PF mentor Dalespam said, "Energy is a property, not a "thing"

Then Dalespam said, "You can convert things with energy (e.g. a pair of photons) into other things with energy (e.g. an electron and positron). Energy doesn't exist by itself, so you cannot simply convert energy (without an accompanying thing) into matter.

This is important because any of the things that have energy also have other properties, such as spin, or momentum, or charge, etc."


That struck me as very profound, because it is very tempting to think of energy as something that does exist by itself. I had never heard an explicit statement so direct as Dalespam's, "Energy is a property, not a "thing" I have been mulling on that ever since. Thank you Dalespam for the stimulation.

But yesterday, I thought of the Higgs Field with it's mexican hat property of having nonzero energy at zero field strength.

● Data segment:
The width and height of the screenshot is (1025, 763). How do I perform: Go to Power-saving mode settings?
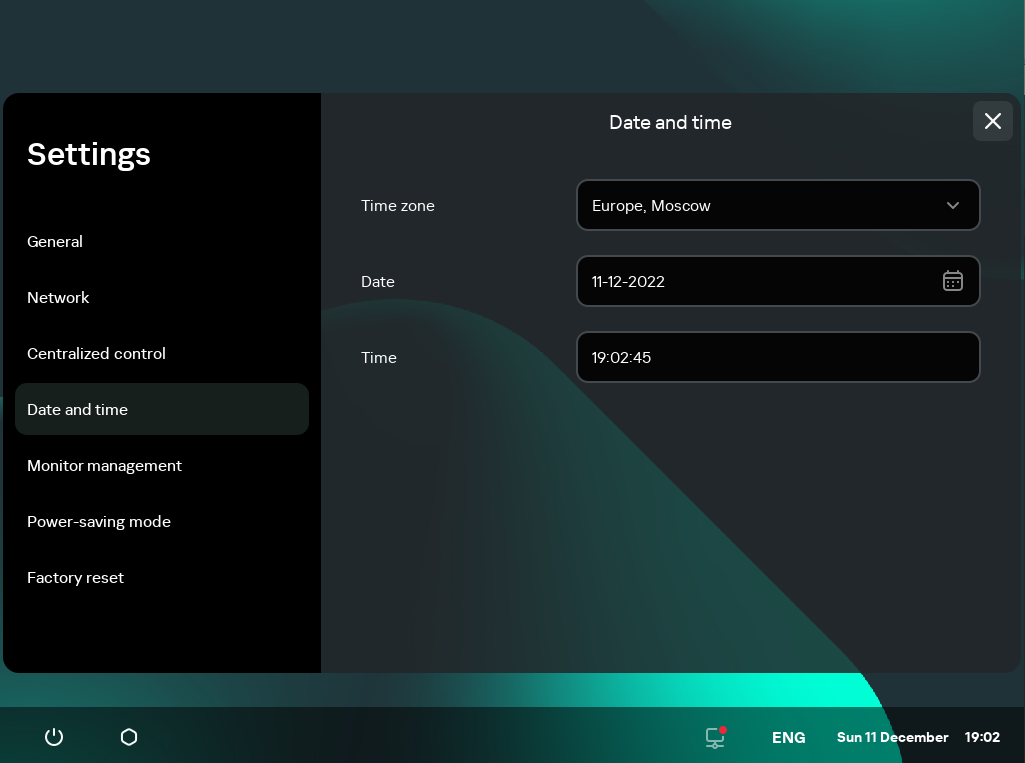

● Work to do:
- a) In the forum post about energy being a property rather than a thing, what does Dalespam give as an example of things with energy that can be converted into an electron and positron?
- b) Continue the forum post about energy being a property rather than a thing, starting after its final sentence.

● Results in order:
- a) A pair of photons.

- b)
Wikipedia says ...the Higgs field[6][7]—a fundamental field of crucial importance to particle physics theory,[7] first suspected to exist in the 1960s, that unlike other known fields such as theelectromagnetic field, takes a non-zero constant value almost everywhere. - https://en.wikipedia.org/wiki/Higgs_boson

If the Higgs field exists everywhere, then it is not a property of the "things" in the region, where "things: can be defined as particles including photons. The things can't be Higgs Bosons because (according to that sme Wikipedia article) Higgs Bosons are produced only when the Higgs field is excited, thus implying that an unexcited Higgs Field exists with no Higgs Bosons.

The same mexican hat property is said to apply to the hypothesized inflaton field (https://en.wikipedia.org/wiki/Inflaton). I think it is correct to say that the narrative of inflation theory is that the existence of energy precedes the existence of photons and particles.

I'm sorry to have to try to pose a scientific question dependent on the definition of "thing." My question:

Are the the Higgs Field and the inflaton fields exceptions to the statement, "Energy doesn't exist by itself"?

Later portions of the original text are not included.